Surprisingly, there are many people who treat work as calling. They are doing their best quietly, so we do not notice them. Only a few extreme cases stand out, such as Professor Lee Guk-jong, a renowned trauma surgeon. After his work following Operation Dawn in the Gulf of Aden in 2011 attracted national attention, regional trauma centers were built. But nothing actually changed in urgent treatments of trauma patients. “Hospitals can create massive profits when they make investments, but trauma centers, when operated properly, only create losses,” he said. But he continuously challenged the establishment and volunteered to become a troublemaker with a cause in the medical community. All these are impossible without calling.

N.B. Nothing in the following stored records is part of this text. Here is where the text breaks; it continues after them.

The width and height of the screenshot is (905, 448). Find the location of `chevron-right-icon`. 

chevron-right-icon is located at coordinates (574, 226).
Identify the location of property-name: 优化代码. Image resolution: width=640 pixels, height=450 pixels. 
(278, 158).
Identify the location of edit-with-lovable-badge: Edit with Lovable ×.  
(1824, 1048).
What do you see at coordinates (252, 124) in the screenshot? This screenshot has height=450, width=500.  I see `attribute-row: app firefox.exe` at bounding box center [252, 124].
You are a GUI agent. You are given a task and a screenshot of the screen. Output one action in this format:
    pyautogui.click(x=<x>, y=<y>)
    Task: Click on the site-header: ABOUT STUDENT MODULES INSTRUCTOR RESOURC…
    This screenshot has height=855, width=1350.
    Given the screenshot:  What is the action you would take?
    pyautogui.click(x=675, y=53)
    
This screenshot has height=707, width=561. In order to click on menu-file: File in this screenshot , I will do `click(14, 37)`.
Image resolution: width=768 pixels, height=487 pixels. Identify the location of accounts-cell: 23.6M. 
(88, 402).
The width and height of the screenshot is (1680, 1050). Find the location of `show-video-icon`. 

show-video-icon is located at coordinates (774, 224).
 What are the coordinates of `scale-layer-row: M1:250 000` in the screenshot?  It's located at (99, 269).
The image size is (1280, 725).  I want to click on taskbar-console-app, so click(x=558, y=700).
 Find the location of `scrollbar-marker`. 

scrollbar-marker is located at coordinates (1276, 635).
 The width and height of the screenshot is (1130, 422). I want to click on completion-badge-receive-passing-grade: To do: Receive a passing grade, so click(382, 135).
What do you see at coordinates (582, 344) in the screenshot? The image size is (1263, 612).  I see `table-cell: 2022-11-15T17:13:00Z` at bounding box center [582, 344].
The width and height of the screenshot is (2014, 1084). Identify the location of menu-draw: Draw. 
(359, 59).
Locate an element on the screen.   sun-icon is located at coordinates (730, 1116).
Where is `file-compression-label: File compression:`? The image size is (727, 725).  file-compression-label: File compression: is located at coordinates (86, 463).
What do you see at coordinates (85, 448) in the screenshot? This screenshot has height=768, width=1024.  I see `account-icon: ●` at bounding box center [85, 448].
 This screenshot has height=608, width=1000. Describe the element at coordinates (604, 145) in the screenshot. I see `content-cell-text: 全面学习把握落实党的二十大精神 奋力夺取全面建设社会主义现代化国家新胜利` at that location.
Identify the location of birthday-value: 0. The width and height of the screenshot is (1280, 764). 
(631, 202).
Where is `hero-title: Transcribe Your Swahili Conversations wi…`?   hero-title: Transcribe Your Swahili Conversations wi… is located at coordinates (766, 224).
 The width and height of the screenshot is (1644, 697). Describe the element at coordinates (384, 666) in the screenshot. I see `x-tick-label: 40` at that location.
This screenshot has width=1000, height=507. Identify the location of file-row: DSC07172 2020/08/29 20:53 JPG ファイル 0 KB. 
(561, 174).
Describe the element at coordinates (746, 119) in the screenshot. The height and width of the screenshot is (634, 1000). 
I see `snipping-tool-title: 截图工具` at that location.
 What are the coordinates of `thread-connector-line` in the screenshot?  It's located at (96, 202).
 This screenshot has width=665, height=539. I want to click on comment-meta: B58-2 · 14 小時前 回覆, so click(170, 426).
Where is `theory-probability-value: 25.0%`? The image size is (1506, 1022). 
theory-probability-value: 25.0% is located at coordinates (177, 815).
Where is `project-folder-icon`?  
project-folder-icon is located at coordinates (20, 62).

Not everyone can work like Lee, but they can work diligently. Whether they treat work as a job or a career, they can do their best. Then, even without a special calling, they won’t feed children watery soup and they won’t replace teammates for challenging them. That is what Lee has said in a recent TV show. “The justice that I am talking about is not a grand thing,” he said. “It is just doing your work in your place, and you have to know what your work is. You must not make a guess which direction will please someone and you must not calculate the advantage and disadvantage of a direction to please your superiors and public opinions.”

That is exactly what Luther said. A shoemaker can raise God’s glory in his place as high as a priest because he makes shoes that protect the ordinary people’s feet, not because he makes high profits by selling cheap, defective goods or create expensive shoes that only noble men can afford.